Your job is to set down the stretch of entries that opens with the line containing "How do I perform: Click into" and closes with the line containing "Click the Insert". Keep both end lines, copy each exactly, and add nothing.

BEGIN

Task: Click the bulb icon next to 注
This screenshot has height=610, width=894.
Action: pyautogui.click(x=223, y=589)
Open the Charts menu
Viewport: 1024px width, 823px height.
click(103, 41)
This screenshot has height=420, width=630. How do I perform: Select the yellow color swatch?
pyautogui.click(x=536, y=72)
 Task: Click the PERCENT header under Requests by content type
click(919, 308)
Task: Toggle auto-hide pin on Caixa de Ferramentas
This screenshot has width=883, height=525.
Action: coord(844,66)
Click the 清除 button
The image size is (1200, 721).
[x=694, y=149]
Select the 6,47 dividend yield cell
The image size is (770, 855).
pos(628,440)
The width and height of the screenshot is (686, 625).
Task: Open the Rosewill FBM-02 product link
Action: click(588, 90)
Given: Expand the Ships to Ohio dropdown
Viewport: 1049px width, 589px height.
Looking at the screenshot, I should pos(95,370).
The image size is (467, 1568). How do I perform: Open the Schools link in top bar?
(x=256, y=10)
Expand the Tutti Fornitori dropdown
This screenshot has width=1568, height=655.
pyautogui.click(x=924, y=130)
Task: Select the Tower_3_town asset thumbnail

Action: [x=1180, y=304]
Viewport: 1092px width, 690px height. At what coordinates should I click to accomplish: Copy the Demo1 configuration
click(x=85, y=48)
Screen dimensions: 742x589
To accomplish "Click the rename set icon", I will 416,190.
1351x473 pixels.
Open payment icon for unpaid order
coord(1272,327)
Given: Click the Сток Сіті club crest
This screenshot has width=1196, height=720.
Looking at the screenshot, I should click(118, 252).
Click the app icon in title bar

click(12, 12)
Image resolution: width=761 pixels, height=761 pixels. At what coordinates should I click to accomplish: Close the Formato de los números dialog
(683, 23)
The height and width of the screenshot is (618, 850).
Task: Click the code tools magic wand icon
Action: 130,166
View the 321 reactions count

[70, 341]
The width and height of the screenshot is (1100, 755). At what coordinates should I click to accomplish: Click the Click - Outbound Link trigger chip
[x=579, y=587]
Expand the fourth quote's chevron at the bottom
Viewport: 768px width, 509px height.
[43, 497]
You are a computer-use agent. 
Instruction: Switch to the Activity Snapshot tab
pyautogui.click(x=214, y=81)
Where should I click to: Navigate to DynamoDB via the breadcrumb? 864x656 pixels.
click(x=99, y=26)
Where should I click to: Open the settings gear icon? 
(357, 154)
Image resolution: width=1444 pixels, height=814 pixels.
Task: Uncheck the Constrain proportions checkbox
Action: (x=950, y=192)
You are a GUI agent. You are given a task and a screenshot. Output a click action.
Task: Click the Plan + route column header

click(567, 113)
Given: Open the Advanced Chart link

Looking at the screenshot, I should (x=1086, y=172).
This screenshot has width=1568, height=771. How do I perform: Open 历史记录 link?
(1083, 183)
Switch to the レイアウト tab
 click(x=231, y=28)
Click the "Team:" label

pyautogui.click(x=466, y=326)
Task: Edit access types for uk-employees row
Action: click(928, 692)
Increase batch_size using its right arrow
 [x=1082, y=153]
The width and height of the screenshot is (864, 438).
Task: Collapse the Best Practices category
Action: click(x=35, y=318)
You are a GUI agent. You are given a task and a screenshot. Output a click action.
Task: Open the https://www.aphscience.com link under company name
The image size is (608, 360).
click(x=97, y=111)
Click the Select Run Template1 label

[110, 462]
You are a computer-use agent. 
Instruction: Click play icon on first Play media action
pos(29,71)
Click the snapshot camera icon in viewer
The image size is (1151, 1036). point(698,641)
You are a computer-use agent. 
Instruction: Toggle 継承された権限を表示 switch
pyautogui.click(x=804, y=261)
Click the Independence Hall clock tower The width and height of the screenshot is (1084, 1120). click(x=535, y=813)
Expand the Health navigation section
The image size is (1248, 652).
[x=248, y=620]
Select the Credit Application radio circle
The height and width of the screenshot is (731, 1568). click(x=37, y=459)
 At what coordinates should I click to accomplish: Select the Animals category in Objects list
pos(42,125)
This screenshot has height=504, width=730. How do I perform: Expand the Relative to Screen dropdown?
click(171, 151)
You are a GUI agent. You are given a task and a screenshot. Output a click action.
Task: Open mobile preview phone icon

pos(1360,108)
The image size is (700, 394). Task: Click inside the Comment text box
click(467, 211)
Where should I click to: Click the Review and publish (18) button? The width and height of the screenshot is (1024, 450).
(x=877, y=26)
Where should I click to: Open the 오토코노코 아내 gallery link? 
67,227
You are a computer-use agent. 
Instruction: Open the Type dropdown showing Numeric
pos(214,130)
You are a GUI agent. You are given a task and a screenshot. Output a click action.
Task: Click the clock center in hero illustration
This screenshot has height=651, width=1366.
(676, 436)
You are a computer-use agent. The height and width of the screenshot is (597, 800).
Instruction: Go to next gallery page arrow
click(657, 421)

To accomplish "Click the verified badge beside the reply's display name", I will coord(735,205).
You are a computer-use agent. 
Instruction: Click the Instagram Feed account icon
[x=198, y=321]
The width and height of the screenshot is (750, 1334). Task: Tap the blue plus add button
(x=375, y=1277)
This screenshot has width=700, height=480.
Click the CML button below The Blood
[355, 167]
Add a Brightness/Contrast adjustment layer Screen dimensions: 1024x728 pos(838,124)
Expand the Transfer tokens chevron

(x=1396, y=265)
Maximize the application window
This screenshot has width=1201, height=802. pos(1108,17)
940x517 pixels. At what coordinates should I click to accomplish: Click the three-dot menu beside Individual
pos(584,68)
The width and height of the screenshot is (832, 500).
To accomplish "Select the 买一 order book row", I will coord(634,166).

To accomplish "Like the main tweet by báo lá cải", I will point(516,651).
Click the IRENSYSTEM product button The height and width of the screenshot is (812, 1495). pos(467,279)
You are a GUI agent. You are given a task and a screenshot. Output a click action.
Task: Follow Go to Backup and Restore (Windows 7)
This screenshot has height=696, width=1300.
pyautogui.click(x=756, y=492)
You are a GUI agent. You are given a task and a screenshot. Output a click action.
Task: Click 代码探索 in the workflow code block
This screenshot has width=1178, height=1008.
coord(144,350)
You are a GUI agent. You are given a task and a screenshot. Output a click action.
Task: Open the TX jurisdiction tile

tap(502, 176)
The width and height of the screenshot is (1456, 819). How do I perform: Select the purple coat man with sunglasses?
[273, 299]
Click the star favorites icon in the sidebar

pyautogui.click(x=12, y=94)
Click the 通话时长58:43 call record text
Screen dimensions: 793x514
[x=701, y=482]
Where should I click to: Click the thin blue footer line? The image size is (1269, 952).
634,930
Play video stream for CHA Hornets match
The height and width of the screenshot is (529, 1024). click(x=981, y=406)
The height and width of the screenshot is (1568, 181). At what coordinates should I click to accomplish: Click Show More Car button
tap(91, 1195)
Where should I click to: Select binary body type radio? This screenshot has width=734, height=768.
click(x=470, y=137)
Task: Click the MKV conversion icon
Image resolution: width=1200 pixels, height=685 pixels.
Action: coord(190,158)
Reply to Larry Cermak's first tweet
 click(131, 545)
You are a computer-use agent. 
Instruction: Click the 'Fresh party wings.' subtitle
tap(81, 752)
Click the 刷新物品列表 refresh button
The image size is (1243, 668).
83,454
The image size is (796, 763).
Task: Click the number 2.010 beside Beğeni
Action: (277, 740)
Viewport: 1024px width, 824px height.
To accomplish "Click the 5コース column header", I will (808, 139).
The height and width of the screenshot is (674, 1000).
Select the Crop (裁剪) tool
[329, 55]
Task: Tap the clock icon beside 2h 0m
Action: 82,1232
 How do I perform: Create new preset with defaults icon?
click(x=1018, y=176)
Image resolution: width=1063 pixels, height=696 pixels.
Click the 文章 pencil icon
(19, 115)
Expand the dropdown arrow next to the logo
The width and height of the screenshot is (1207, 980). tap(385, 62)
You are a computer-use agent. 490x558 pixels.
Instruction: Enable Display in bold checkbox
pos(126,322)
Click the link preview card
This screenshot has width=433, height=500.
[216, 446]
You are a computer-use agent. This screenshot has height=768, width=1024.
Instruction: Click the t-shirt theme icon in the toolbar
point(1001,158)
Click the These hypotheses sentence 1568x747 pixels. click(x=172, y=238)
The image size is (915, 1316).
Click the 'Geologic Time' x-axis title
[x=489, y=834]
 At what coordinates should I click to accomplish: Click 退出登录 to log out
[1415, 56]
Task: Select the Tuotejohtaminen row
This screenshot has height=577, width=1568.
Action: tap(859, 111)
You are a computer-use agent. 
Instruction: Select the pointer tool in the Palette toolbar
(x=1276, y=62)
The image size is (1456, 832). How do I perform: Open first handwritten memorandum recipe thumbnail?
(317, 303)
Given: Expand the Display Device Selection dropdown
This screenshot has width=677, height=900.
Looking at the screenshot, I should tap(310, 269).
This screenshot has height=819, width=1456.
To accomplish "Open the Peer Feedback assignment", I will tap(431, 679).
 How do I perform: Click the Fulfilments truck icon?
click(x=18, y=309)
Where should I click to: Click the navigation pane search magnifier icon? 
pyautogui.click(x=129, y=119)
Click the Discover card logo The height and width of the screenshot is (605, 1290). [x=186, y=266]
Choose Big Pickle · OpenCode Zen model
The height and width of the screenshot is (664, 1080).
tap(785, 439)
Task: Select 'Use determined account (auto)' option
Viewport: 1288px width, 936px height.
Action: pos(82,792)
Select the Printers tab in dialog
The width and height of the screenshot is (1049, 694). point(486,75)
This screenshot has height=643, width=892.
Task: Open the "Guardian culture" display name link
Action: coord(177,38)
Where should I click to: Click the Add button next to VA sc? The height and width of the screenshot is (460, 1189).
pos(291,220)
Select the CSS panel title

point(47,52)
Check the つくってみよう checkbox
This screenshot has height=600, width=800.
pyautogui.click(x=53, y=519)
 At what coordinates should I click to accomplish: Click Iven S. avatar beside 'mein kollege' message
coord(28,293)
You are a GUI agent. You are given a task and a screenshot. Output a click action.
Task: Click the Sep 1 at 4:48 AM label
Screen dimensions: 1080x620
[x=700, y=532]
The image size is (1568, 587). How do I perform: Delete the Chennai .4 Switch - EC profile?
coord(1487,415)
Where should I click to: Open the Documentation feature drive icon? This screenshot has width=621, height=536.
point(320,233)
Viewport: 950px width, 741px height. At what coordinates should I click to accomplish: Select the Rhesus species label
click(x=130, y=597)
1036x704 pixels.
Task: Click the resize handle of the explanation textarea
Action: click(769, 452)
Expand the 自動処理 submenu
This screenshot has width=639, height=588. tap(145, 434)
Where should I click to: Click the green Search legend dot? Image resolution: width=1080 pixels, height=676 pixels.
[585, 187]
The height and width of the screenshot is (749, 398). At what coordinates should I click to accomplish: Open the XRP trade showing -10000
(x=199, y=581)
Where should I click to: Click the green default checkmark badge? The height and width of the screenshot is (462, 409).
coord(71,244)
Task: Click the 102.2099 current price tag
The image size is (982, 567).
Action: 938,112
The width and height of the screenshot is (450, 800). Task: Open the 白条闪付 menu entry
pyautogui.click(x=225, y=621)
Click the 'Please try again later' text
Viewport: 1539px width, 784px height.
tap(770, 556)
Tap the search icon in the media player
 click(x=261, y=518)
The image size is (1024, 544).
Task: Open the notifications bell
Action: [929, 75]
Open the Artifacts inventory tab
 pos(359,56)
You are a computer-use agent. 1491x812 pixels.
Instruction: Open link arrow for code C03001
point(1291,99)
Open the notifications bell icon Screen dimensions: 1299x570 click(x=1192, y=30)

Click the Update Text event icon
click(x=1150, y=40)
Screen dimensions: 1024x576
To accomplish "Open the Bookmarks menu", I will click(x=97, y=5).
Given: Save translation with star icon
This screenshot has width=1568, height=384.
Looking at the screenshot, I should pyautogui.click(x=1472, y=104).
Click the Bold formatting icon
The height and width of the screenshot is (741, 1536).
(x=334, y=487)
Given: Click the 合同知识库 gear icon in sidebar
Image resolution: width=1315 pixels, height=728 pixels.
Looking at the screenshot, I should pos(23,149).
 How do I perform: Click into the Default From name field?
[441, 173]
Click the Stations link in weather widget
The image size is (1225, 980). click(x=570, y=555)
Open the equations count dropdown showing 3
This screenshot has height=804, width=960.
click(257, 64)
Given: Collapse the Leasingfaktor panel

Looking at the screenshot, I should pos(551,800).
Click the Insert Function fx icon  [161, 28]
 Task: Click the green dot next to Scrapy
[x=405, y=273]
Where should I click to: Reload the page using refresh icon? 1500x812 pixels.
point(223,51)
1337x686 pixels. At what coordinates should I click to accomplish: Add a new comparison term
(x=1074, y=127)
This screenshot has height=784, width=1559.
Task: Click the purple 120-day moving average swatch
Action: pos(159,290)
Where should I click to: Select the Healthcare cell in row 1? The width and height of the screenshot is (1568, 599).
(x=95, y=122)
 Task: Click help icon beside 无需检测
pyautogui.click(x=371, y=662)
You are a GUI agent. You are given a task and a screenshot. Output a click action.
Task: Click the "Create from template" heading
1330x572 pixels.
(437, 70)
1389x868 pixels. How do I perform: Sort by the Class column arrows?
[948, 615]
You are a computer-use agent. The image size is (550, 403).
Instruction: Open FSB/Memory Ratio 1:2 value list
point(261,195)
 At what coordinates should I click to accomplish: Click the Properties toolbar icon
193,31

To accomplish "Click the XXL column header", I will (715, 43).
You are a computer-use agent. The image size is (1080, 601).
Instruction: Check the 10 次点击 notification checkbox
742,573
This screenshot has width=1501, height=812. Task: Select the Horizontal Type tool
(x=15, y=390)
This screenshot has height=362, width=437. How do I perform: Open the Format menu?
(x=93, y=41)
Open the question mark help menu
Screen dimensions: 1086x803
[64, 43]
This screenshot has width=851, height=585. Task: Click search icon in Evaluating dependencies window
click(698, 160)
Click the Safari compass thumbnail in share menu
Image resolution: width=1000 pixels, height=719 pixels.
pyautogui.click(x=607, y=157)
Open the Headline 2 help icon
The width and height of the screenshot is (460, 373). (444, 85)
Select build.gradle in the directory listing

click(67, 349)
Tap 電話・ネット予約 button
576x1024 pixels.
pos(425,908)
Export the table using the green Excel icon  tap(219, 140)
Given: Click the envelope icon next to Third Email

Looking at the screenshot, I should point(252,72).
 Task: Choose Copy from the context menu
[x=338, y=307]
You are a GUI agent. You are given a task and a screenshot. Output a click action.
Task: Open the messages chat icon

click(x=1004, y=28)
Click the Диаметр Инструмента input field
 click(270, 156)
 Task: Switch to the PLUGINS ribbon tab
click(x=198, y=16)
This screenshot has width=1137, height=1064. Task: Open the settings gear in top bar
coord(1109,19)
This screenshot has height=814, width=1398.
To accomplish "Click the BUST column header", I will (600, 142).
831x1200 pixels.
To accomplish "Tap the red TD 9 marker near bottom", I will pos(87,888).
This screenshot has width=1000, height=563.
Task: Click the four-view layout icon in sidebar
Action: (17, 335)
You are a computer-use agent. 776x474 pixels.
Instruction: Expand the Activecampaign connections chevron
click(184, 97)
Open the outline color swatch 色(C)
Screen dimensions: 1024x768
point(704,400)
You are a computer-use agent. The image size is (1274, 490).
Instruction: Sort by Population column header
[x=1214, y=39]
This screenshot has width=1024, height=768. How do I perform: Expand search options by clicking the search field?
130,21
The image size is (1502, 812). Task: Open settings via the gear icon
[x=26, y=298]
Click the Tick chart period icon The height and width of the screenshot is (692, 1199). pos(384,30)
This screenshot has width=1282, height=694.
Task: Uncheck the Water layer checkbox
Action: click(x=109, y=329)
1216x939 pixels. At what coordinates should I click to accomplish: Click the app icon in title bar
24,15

END

◆ **Solution to this problem**
 How do I perform: Click into the Default From name field?
[441, 173]
Click the Stations link in weather widget
The image size is (1225, 980). click(x=570, y=555)
Open the equations count dropdown showing 3
This screenshot has height=804, width=960.
click(257, 64)
Given: Collapse the Leasingfaktor panel

Looking at the screenshot, I should pos(551,800).
Click the Insert Function fx icon  [161, 28]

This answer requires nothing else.